Along with BEAF-32, insulator proteins dCTCF and GAF are also enriched at the TSS of heterochromatic genes. Moreover, a combination of BEAF-32, GAF and dCTCF covers virtually all promoters of protein-coding genes located in the pericentric chromosome regions and heterochromatic dot chromosome 4 in D. melanogaster, suggesting that proper functioning of heterochromatic gene loci requires insulators (Fig. 5). However, there is a subset of genes whose promoters lack the binding site of these three insulator proteins suggesting that their functioning is mediated by other insulator proteins such as Pita that also belongs to a class of insulator proteins that preferentially bind to promoters near the TSS65. Alternatively, the architecture of certain gene loci especially of gene clusters probably allows functioning without these regulatory elements resulting in their eventual loss in the promoter regions during evolution.
The insulator proteins GAF and especially dCTCF have plenty of overlapping binding sites with BEAF-32 and Dref in the Drosophila genome66. Moreover, Dref co-localizes at the same genomic sites as BEAF-32 and other insulator proteins and is enriched at the boundaries of topologically associated domains (TAD)66. To this end, we observed that the promoters of heterochromatic genes do not appear to have Dref without binding BEAF-32 (Fig. 6). Notably, cis-acting elements that exercise the transcriptional control of genes by Dref, as well as protein sequence of Dref, are conserved between such evolutionarily distant species as D. melanogaster and D. virilis 46,67. Together, these data probably suggest that Dref function in heterochromatin is mediated by and might depend on insulator proteins on an evolutionary timescale.
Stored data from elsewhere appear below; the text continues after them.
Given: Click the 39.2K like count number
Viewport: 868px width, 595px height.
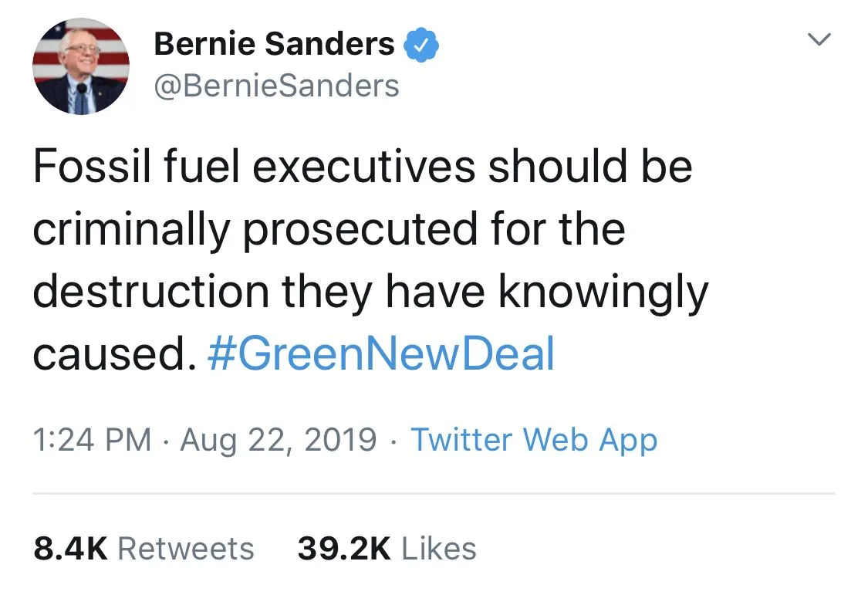Looking at the screenshot, I should click(x=344, y=549).
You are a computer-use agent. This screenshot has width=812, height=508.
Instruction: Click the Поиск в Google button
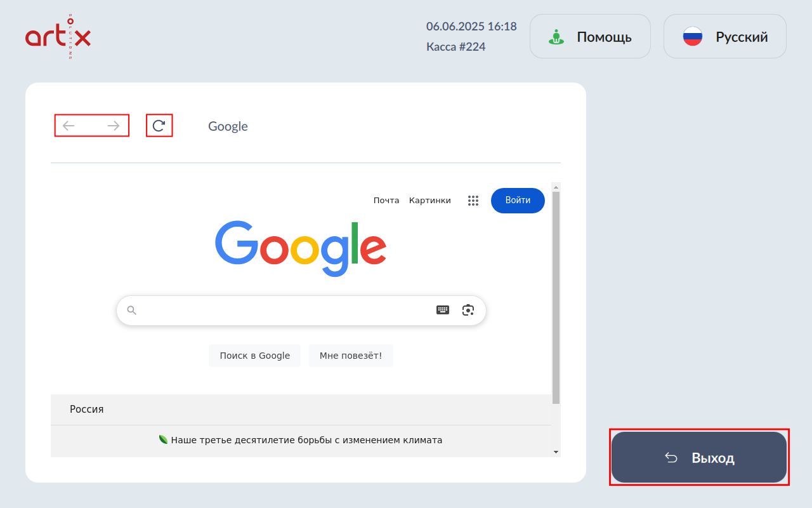pyautogui.click(x=254, y=356)
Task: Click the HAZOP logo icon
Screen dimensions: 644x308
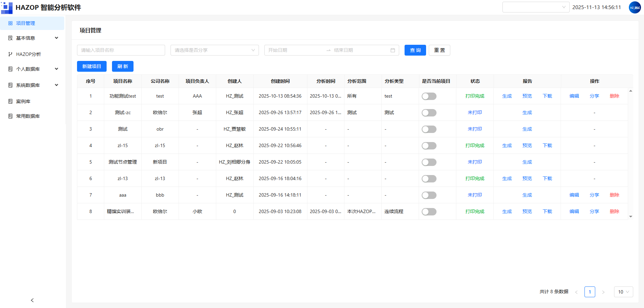Action: tap(7, 7)
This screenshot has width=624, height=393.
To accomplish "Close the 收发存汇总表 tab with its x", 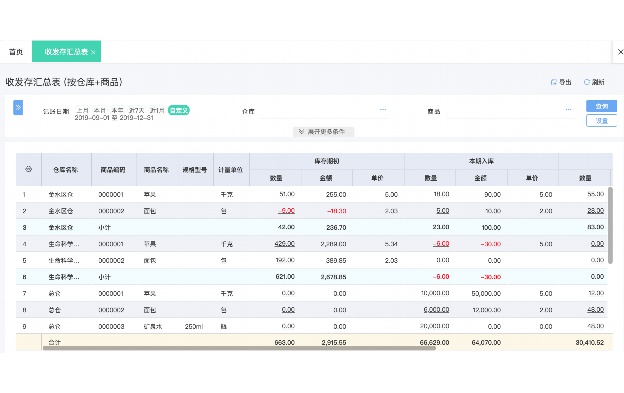I will (x=93, y=52).
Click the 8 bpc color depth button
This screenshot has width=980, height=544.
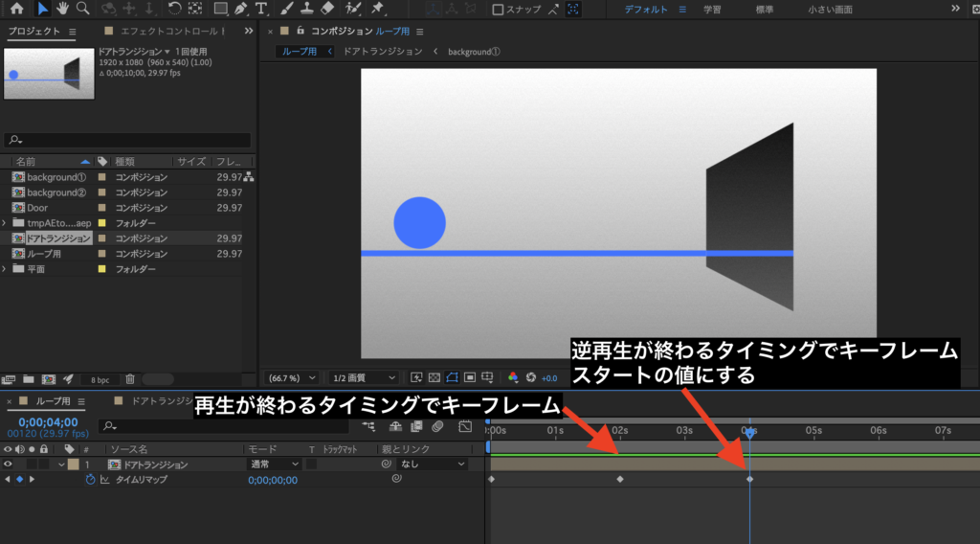(100, 379)
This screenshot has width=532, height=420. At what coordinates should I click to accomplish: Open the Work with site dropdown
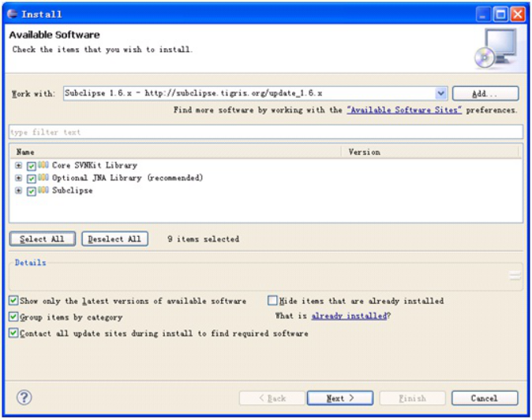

It is of note that a direct impact of insulator presence on gene expression has been established for the D. melanogaster GAGA factor (GAF) that resides in the hsp70 promoter. GAF mediates the recruitment of chromatin remodeling factors, including SWI/SNF, the CHD, and the ISWI family complexes, that ensure formation of nucleosome-free region in the hsp70 promoter68,69,70. Knockout mutation showed that BEAF-32 is important for both oogenesis and development51. Furthermore, it was shown that PEV of the wm4h allele and different y transgenes was enhanced by the BEAF-32 KO, suggesting that BEAF-32 function affects chromatin structure or dynamics51. Other studies of BEAF-32 demonstrated that most BEAF-associated genes are transcriptionally active or even highly expressed and are associated with negative elongation factor Nelf that stimulates transcription levels by inhibiting promoter-proximal nucleosome assembly61,71. This provides evidence that BEAF-32 facilitates high levels of gene expression. Indeed, the mutation of BEAF-32 which abrogates BEAF-32 function results in misregulation of hundreds of genes43. Surprisingly, most of the affected genes show an association predominantly with GAF (162 genes) but not with BEAF-32 (42 genes) (Fig. 7). Moreover, the downregulation of gene expression was observed mostly for genes that lack direct association with BEAF-32 protein. According to this complex pattern of gene expression, one may suggest that deficiency of BEAF-32 disrupts chromosomal contacts, resulting in misregulation of genome-wide expression.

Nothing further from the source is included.